[start of DATA SUPPLIED]

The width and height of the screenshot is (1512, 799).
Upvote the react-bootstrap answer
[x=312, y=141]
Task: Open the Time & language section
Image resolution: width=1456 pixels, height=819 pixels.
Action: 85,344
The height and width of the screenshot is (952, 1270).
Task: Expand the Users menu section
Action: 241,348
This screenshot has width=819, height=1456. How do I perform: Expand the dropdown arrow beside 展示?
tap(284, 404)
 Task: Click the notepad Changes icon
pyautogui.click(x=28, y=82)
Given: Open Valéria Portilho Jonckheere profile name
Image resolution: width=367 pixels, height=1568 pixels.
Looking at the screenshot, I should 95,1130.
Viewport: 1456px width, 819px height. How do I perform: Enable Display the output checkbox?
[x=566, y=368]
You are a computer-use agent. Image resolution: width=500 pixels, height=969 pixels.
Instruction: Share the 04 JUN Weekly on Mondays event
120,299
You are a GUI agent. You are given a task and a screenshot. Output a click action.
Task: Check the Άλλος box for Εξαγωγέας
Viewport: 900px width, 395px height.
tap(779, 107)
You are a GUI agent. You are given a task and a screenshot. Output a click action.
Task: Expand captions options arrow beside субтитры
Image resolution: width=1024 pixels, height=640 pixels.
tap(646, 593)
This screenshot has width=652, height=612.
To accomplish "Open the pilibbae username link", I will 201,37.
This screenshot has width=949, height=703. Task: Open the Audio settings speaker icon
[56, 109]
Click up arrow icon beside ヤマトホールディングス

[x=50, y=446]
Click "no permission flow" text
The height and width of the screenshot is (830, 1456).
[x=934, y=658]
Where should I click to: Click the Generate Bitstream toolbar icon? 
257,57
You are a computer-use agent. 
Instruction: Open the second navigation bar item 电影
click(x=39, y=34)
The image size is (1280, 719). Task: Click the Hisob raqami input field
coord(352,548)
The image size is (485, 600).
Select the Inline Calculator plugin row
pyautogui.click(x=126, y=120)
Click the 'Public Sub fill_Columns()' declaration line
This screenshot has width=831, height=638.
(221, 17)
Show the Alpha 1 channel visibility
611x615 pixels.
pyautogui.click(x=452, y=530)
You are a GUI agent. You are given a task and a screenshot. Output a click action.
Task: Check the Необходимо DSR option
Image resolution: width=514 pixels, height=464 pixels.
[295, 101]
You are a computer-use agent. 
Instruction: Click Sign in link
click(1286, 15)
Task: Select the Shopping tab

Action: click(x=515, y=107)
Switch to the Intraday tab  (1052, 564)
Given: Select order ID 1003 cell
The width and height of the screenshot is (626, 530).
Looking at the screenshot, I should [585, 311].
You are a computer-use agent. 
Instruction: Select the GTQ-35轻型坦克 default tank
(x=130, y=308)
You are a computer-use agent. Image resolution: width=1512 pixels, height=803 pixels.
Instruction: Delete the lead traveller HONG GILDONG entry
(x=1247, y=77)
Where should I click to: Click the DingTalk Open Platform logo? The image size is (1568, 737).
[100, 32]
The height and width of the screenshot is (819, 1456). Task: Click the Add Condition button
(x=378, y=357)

[end of DATA SUPPLIED]

**TASK BRIEF:** Edit the entries starting at the one containing "The height and width of the screenshot is (819, 1456)." and ending at the last entry, replacing "Add Condition" with "New Condition" and keeping everything else the same.

**TASK SOLUTION:**
The height and width of the screenshot is (819, 1456). Task: Click the New Condition button
(x=378, y=357)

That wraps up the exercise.